I do have a lot of anger. I'm working on letting go of that.


^^^That's good news b/c showing anger to them, really does fuel their justifications for leaving.

Maybe say "H, you barely gave me 5 minutes to respond before you began to berate me for not jumping fast enough to answer your text. There was no cause for that. Besides, this is the same car you told me to handle myself last week.

In any event, feel free to check it out. I took it to the X mechanic you suggested. That's where it is and he says it cost more to fix than the car is worth. I hope you get a different answer."

Do not trouble yourself to send it over but make it available if he wants to check it out. Yes it may well be an asset in his mind but the more trouble HE takes to learn that you are telling the truth, the better as far as I'm concerned.

That's my .02


I have gotten better about not crying and over reacting to his bait but it seems when I take my time to not respond so that it is not emotional he continues to chip away. Like the one text he sent asking what was wrong. Less than 5 minutes later he sends the be a big girl text. He doesn't even give me a chance to respond. That's the part that irritates me that I need to work on. But I am not at his beckon call. He was not there for us last week and cared less that the car was broken because he was on. His vacation and didn't want to deal with it.
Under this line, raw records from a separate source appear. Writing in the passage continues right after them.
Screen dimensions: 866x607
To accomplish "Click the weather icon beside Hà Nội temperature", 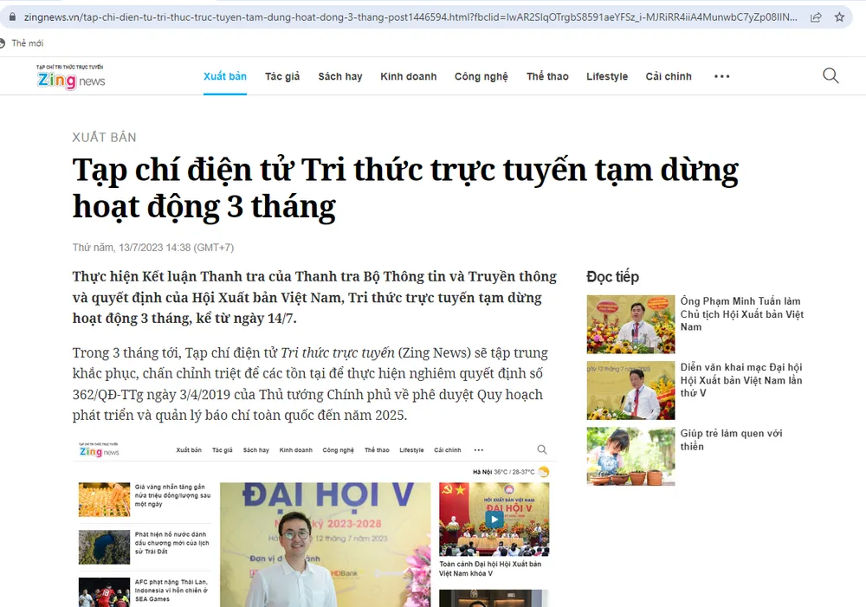I will (x=545, y=469).
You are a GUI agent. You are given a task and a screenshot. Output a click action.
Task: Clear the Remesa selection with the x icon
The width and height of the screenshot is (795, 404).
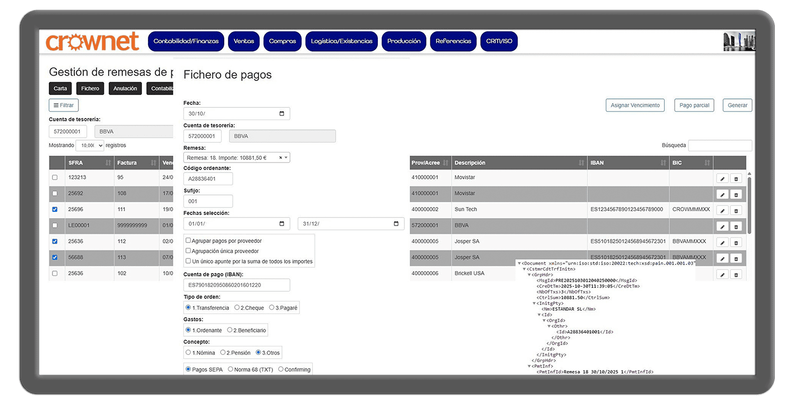pos(280,158)
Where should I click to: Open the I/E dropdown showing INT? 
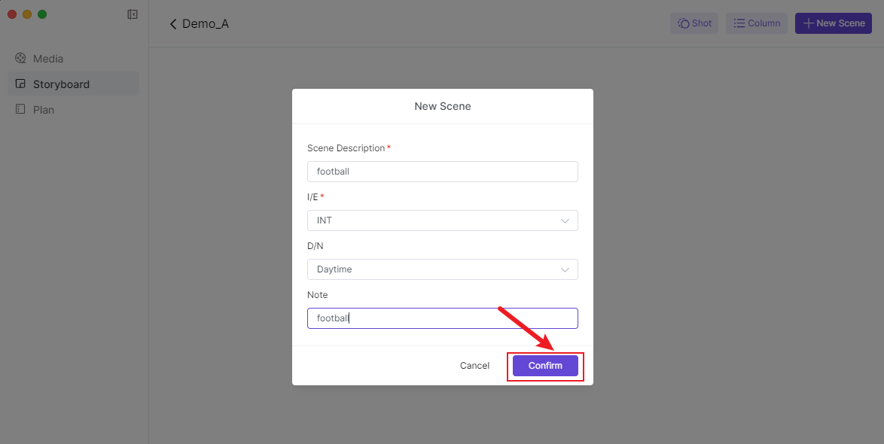tap(442, 220)
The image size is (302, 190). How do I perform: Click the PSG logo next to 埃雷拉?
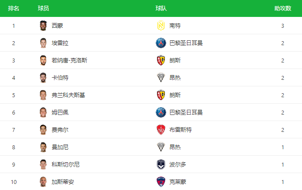(x=161, y=43)
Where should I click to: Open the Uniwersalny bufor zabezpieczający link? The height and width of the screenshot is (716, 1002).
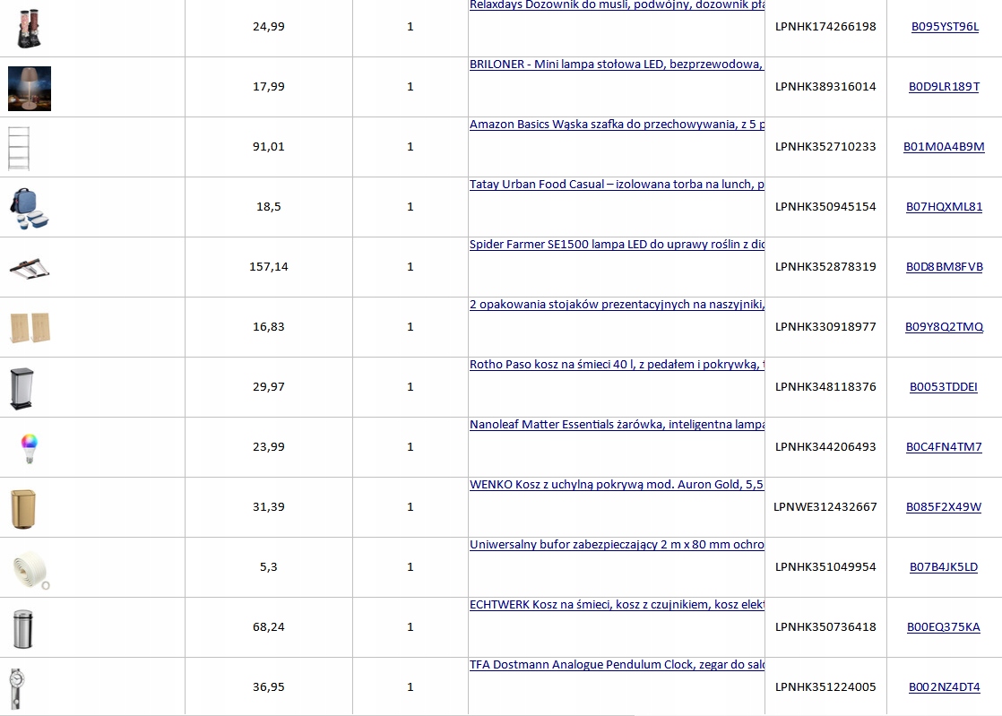click(617, 545)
He is so up and down.




Don't respond to that^^ b/c that's not about the car. Don't pile on or confuse the issues. HE already does that enough. And fwiw, property in your name does NOT mean it's not a marital asset. Not sure if you are in a community property state but if you are, any property acquired during the marriage is considered marital WITH Some exceptions. (Such as inheritances and things you bought with separate funds that were never inside the marriage and were not commingled with marital funds).

Just so you know.


.
Posted By: T384 Re: Taking it day by day part 2 - 07/23/14 01:50 AM
Thank you all for your words and support. I do agree that H is very angry GB and that he believes it is me that is the reason for his unhappiness. He blames eveything on me and his life would be perfect if it weren't for me

25 - thank you for stopping by. The reason the car issue is a big deal for me is because I do not trust him one bit. He has 2 care in my name only that are premarital that I'm paying insurance on and he is hiding them and won't return them. He also hacked into my personal savings and took $$$$$ out while the boys and I were on vacation. In his current state of mind he cannot be trusted. He has already done thing as a result of me not protecting myself and the boys. Afraid when he knows where the car is he will go get it towed to his work and then I'll have to pay court fees to get that back too. That's my rationale on that at least.
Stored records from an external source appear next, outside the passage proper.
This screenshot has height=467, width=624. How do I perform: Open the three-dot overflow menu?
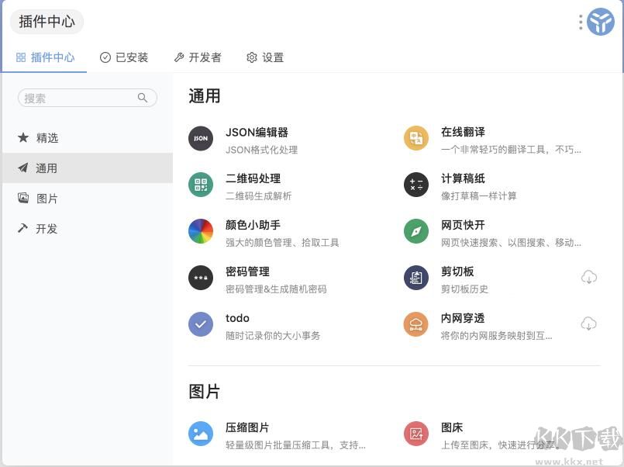pyautogui.click(x=580, y=22)
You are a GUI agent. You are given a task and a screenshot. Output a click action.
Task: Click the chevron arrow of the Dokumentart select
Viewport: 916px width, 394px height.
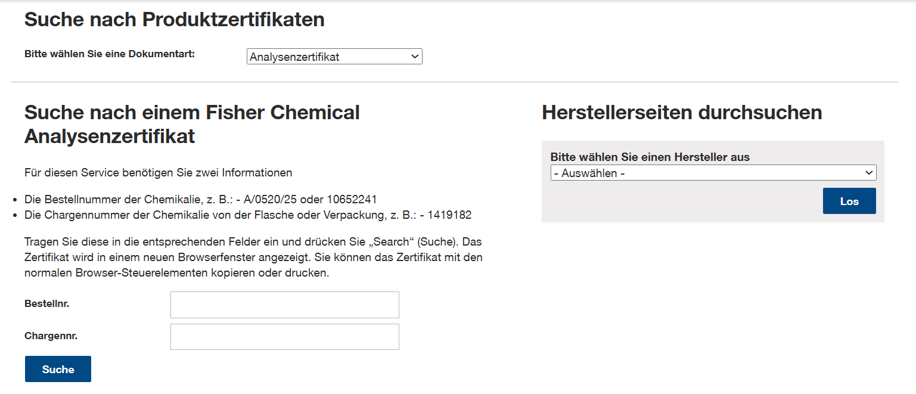415,57
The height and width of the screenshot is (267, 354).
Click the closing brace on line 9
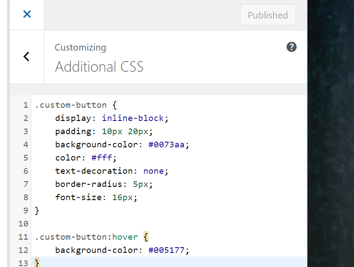click(x=37, y=211)
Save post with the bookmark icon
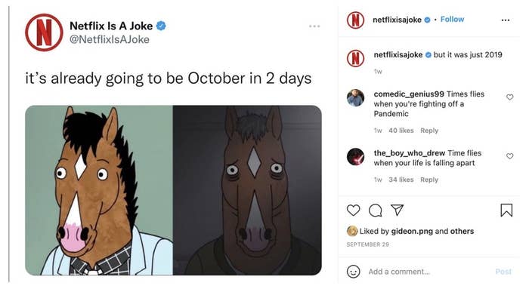The height and width of the screenshot is (289, 529). click(506, 211)
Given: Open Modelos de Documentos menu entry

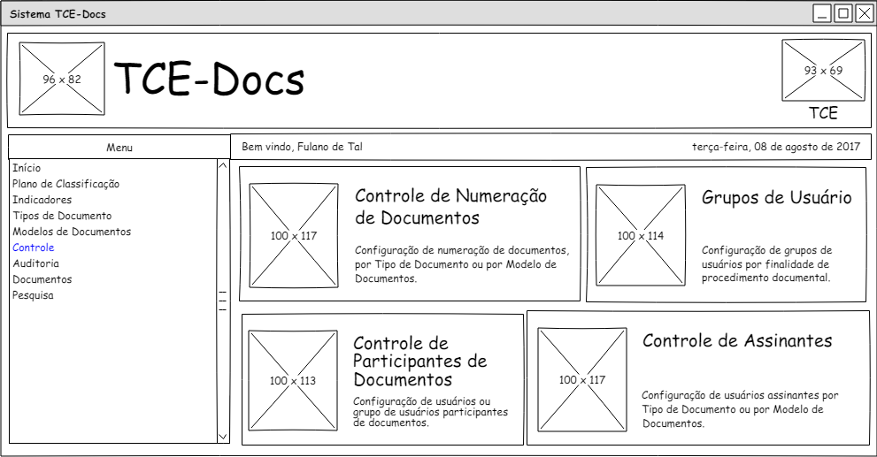Looking at the screenshot, I should (72, 232).
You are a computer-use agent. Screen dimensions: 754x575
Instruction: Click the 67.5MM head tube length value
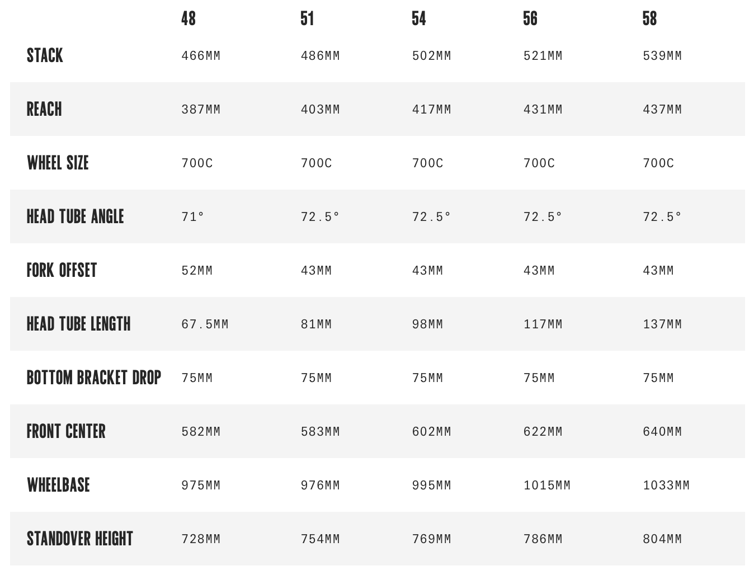[205, 324]
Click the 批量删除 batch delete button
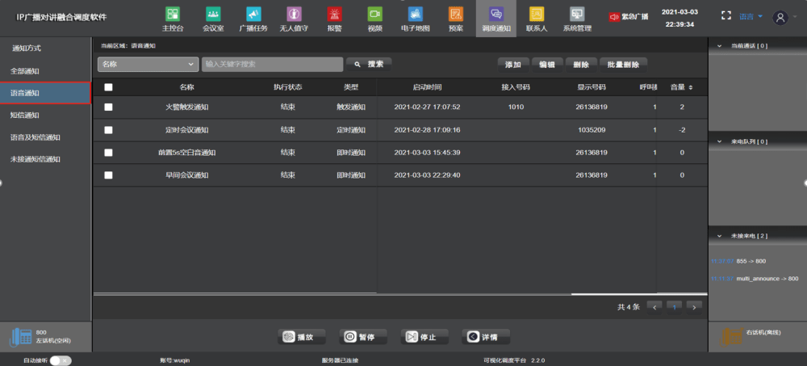Image resolution: width=807 pixels, height=366 pixels. (x=623, y=65)
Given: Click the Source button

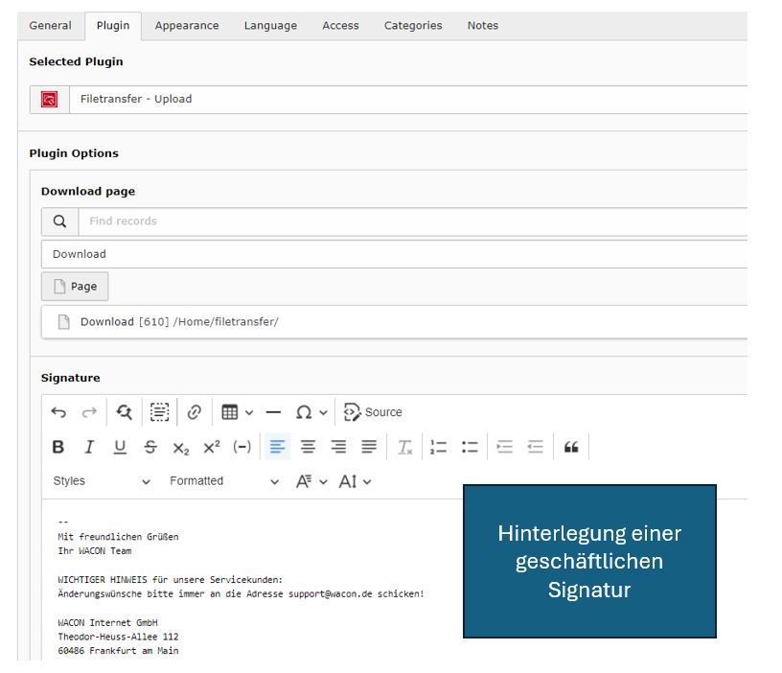Looking at the screenshot, I should coord(373,412).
Where do I go from here? Stay silent and say nothing? I just don't know how to handle him anymore and I don't understand why he's starting this with me the last 2 nights. He's pretty much left me alone for the last few weeks if not longer



And 25 - I don't know how the road home is smooth especially with this constant interaction always being negative. Should I offer him later this week to go look at the car? I want to do what's right legally and DB'ing which don't seem to always go hand in hand. I will be hopefully getting one of the vehicles back soon which will be a HUGE issue.

I was reading through Trains threads and the way she placed boundaries with her H wonders if I should be placing boundaries on how he talks to me, etc
Posted By: 25yearsmlc Re: Taking it day by day part 2 - 07/23/14 03:19 AM
First off, boundaries are what you place on YOURSELF, not on others. Telling others what they can do is making demands of them.

If you won't tolerate being berated, then you make yourself "absent" when it happens. You leave the room, or you say "I can't talk to you now. Call me when you are in a better frame of mind." AND HANG UP.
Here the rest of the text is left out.